What Does A Life Insurance Retirement Plan Cover?
Life insurance is a way to protect your beneficiaries from financial hardship in the event you pass away. In comparison, a retirement plan is for ease of mind while you are alive.
When it comes time to retire, many people end up feeling challenged as they no longer have a source of income. To avoid this, it is important to save up funds or make smart investments.
Let’s explore how you can use life insurance as part of your retirement plan.
Permanent Life Insurance
Many life insurers suggest that you buy permanent life insurance with a cash value component.
The cash value makes a permanent life insurance policy a means for investments and savings for retirement and emergency funds.
You can borrow money against this cash value or use it to pay off your debts and loans. You can even set it up as your retirement fund. However, you will eventually have to repay this money that you borrow against your policy.
Another thing to note is that permanent life insurance policies are often more expensive than term life insurance due to the cash value investment component they offer.
Term Life Insurance
A term life insurance provides coverage for a fixed term, say 10, 20 or 30 years. It is often much simpler and cheaper than permanent life insurance.
This is the reason why financial advisors suggest that term life insurance is a better idea for most people
Another reason is the difference between the premiums of both policies.
For instance, a 30 year old, healthy, non-smoker buys term life insurance. Their death benefit is around $ 1 million, and their premium is around $1050 per year.

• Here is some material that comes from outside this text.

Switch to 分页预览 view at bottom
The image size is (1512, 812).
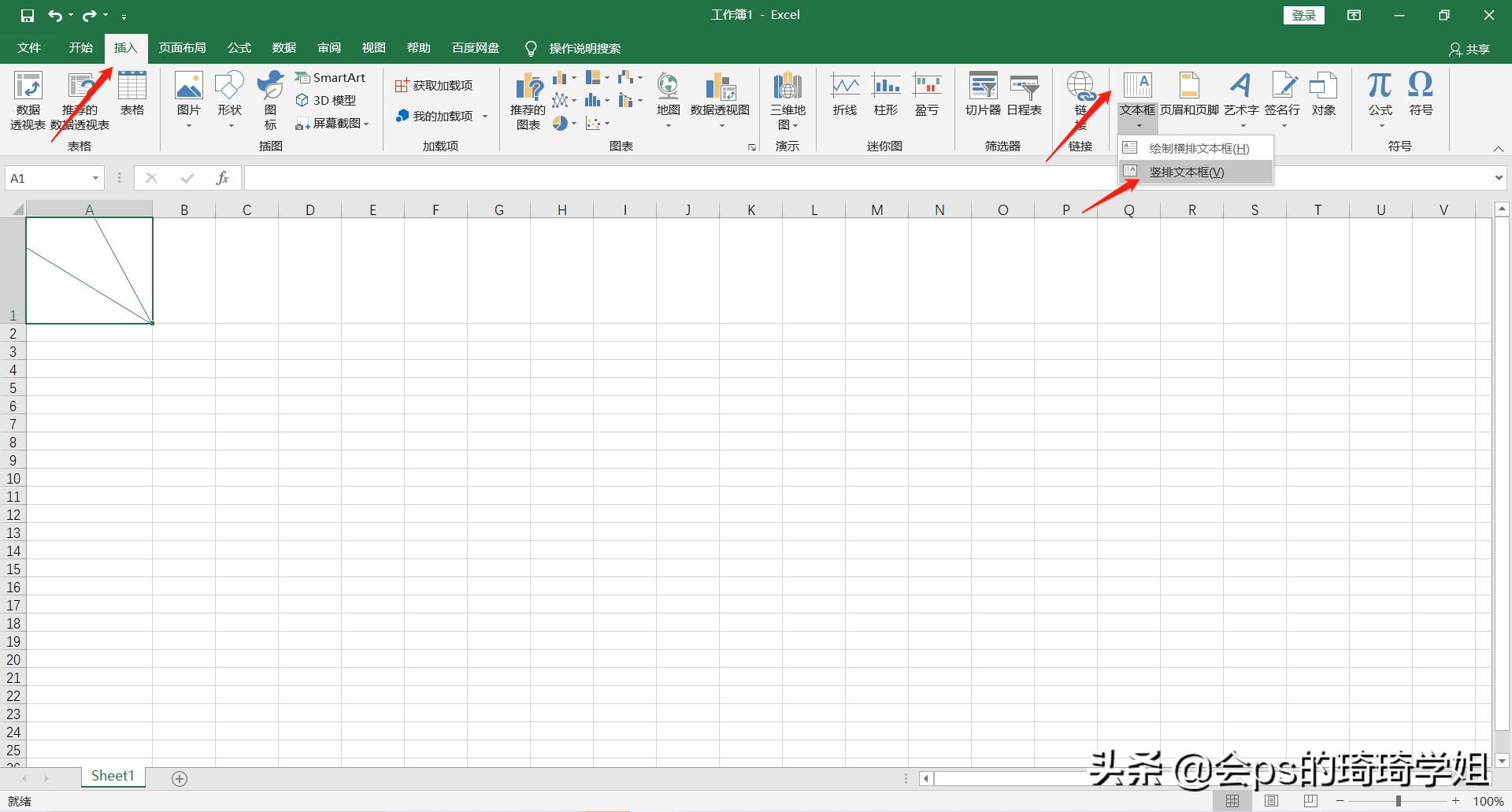pyautogui.click(x=1310, y=800)
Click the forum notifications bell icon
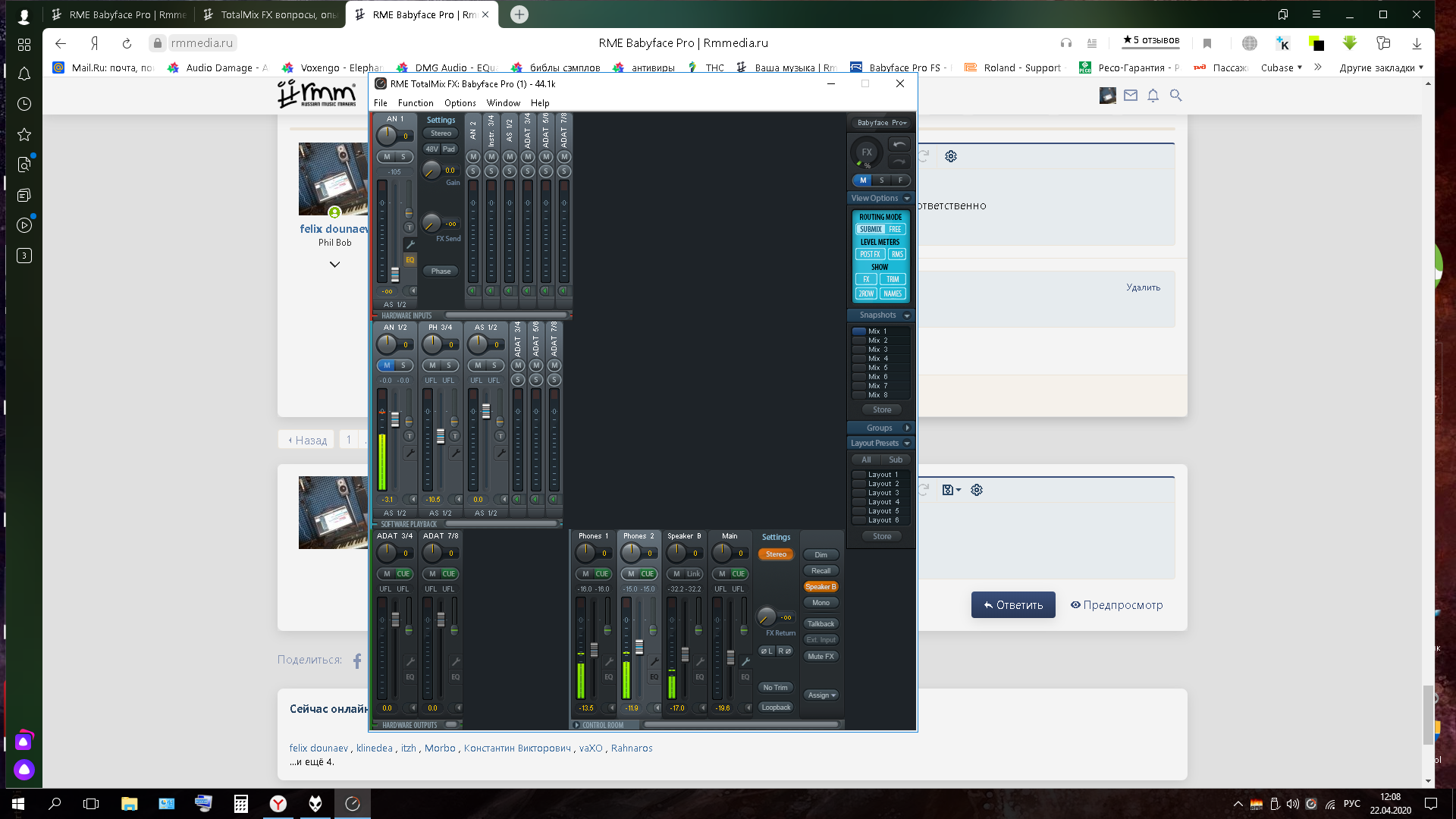Screen dimensions: 1456x819 (x=1153, y=96)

On the other hand, if this person buys permanent life insurance, their premium will be around $13,000 per year for the same death benefit amount.

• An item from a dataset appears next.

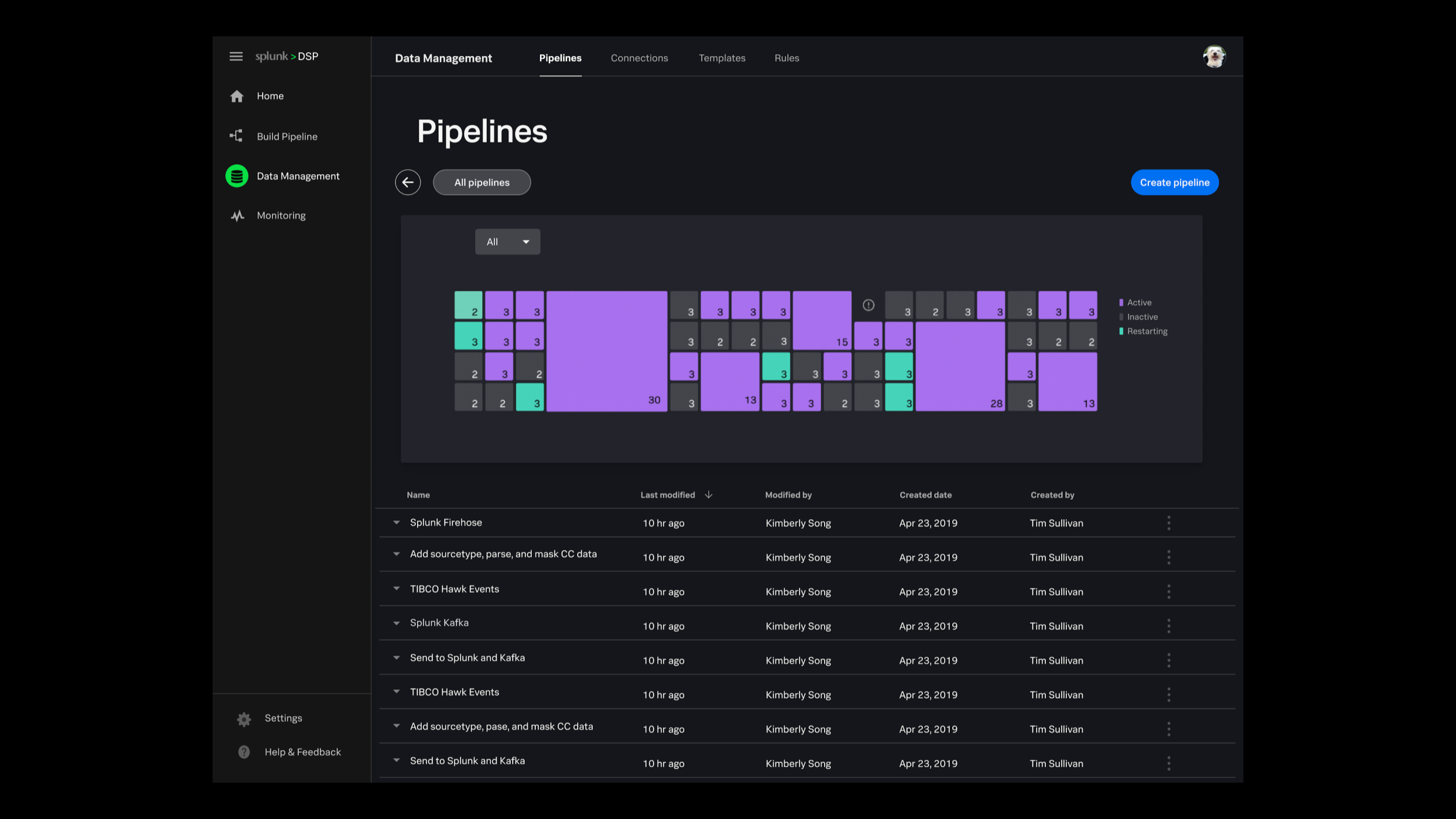This screenshot has width=1456, height=819.
Task: Select the green Data Management icon
Action: point(237,176)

So, this is where the difference comes in. This person can save a lot of money on the premiums if they buy term life insurance. They can use the difference to set up a retirement fund, an emergency fund, or can use this money in investments too.

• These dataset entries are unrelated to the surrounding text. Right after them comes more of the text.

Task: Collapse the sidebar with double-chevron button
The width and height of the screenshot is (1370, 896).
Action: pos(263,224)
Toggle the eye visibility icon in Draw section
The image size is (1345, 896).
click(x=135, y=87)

Term life insurance does not include a cash value component. It does offer a death benefit for your beneficiaries in the event you pass away, but it also helps you to save more money compared to other types of life insurance.
Employee Retirement Plans and Social Security
Many people receive retirement benefits, pension funds, or retirement coverage from their employer company. Even the government provides social security retirement benefits. The downside is that these programs can be difficult to obtain and are quite modest in payment. So, people most need another retirement plan to cover their expenses when their running income stops.
In such cases, people saving for retirement plans with 401 (k) plans, permanent life insurance, or similar investment vehicles can be a good option.
There are many life insurance retirement plans that should be taken into consideration. It is best advised that you talk to an insurance advisor to help you work out the most suitable one for you.